“The Shape of Water” dives deep into a fantasy thriller world, telling the fairytale of a woman who is mute and her search for companionship in a harsh society.
A man spoke as the opening scene began with a long hallway, worn and dilapidated, filled completely with water. The hall forked at the end to two doors. The frame chose to stay to the left and the first character is shown floating above a sofa. The speaker continued, in a fairytale-like manner, pondering how he would go on to explain the story of an ordinary turned extraordinary girl, as the furniture made its way back to its original non-floating place in the room.
Guillermo Del Toro — the director, producer and co-writer — takes the viewer back to Baltimore in 1962, while also making them fall in love with an unlikely handsome creature.
In a secret, high-security laboratory, Eliza Esposito, portrayed by Sally Hawkins, finds friendship with a god-like sea creature brought in from South America. The facility’s new director, Richard Strickland, portrayed by Michael Shannon, is holding the mutant in the lab for studies, believing it may be able to be used as a weapon against enemies of the United States.

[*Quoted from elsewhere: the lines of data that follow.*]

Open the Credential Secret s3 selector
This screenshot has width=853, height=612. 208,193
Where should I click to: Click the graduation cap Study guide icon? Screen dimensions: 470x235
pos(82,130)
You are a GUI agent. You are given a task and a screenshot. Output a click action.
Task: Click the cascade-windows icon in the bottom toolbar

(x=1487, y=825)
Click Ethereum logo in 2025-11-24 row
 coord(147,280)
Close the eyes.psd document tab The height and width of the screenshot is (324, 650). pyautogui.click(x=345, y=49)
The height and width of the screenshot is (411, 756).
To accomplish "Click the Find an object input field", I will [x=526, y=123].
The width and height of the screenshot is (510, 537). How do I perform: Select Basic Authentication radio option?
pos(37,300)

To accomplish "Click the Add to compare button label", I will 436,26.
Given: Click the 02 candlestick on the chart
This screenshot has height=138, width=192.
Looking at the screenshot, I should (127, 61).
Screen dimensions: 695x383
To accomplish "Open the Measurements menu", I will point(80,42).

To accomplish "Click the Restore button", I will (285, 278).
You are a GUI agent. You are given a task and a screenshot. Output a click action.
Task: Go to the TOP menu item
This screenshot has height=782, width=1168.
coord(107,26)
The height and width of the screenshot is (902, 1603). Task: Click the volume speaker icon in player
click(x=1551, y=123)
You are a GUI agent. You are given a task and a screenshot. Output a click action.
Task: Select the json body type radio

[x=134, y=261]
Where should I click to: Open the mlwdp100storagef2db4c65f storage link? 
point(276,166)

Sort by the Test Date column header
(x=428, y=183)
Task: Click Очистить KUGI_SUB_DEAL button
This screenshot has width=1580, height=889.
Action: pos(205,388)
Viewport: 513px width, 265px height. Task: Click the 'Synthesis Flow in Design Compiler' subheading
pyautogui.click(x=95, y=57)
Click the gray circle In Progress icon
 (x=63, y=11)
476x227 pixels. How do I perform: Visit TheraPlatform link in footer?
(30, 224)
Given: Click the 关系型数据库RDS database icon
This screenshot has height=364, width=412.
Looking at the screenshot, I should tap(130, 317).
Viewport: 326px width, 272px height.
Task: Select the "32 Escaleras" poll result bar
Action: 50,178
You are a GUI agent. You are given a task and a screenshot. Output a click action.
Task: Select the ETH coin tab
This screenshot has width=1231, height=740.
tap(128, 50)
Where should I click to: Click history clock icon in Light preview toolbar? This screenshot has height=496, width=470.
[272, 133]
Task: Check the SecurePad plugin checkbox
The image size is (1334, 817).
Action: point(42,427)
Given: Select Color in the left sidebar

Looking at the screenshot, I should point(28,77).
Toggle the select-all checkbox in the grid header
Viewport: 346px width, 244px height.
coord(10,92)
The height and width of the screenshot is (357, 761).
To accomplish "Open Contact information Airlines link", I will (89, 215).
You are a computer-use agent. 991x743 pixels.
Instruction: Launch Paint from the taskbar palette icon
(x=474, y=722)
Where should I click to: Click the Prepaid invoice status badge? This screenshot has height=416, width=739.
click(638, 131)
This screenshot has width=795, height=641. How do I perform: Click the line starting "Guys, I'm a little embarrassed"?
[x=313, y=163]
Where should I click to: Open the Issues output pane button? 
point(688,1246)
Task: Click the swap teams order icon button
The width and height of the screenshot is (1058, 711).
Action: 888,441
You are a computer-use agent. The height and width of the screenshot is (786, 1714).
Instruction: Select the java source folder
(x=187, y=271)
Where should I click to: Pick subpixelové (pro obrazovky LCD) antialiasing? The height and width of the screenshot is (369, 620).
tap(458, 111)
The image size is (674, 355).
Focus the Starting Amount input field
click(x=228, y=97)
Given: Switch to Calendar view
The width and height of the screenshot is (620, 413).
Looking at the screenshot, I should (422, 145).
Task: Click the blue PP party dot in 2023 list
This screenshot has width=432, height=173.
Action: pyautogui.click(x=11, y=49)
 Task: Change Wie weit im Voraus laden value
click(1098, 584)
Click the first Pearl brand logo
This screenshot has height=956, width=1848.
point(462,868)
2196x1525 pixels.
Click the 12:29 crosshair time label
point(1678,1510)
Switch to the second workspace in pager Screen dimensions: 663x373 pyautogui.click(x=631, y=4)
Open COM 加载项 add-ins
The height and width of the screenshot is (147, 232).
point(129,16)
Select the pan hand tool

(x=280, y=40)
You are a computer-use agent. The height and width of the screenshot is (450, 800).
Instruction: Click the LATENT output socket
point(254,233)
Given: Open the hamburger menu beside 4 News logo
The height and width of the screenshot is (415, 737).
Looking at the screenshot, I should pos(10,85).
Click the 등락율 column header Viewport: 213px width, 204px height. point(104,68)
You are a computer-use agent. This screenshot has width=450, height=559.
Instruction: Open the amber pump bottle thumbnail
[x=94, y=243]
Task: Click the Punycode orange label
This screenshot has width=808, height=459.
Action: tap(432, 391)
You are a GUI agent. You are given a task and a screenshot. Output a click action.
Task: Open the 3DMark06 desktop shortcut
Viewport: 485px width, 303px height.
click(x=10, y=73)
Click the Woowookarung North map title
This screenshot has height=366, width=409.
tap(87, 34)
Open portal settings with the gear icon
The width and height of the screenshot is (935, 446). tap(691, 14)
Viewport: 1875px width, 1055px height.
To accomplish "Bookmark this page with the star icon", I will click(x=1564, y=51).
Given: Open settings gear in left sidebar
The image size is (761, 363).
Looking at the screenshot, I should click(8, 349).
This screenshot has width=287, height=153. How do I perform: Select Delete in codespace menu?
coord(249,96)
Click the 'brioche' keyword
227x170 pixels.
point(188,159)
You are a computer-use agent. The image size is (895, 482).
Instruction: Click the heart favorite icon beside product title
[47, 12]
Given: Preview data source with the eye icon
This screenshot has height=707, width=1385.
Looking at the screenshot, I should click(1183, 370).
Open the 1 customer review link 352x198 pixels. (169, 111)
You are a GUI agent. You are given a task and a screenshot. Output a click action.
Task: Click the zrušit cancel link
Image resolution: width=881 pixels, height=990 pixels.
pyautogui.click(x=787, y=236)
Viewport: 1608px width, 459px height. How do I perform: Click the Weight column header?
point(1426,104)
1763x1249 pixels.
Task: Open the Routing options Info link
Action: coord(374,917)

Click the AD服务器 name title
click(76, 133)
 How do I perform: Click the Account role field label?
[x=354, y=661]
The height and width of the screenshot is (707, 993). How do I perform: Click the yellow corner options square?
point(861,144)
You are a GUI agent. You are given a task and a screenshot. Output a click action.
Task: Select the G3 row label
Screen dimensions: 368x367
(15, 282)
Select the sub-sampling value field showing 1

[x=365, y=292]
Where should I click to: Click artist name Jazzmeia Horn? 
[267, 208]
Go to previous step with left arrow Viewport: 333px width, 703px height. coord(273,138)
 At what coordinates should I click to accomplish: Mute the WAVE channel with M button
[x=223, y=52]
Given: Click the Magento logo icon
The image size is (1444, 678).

Del Toro aimed to produce a sea creature different from others in the past while still creating a recognizable, attractive figure. The sea creature was painted with UV paint, which gave the Amphibian Man, brought to life by Doug Jones, an underwater fish glow.
Amphibian Man is first introduced with a jumping slam of a hand against the inside of a glass case. This gives off a violent and uncontrolled animal feeling, but with Eliza’s warm, yet daring personality, the Man comes to be understood as a creature that only wants freedom and love.
The fate of the Amphibian Man is soon revealed and Eliza enlists her friends to help her with an impossible task. Giles, portrayed by Richard Jenkins, is a struggling advertising artist losing momentum in the industry and only has Eliza, who acts more as a friend than a neighbor. Zelda, portrayed by Octavia Spencer, a black woman with a lazy, strict husband, works at the laboratory cleaning with Eliza. Together, they risk their jobs, jail time and their lives to do what Eliza believes is right.
The filmmakers used colors, shadows and an eerie glow to fully capture the mood of the movie. Some scenes amplified the mood, utilizing the darkness from a stormy night.
The bond shared by the Amphibian Man and Eliza is the driving force of the movie. As a woman who is mute, her connection with the non-verbal creature surpasses friendship and makes its way to understanding and need for a being similar to herself. They long for each other from behind a glass cage and share hard-boiled eggs by the pool the Man is kept in.
The relationship between these two characters along with such a magical and romantic, yet chilling, tone is unlike one depicted before on screen.
Overall, the movie noted many diverse current and cultural topics, playing each one through characters troubled with their own dilemmas.
“The Shape of Water” received 60 nominations in the 2018 season and won 21 awards. The film grapples with acceptance, love, sexual harassment in the workplace, sexism and chauvinism in the ’60s and choosing morals over orders. The five-star movie is definitely worth the watch.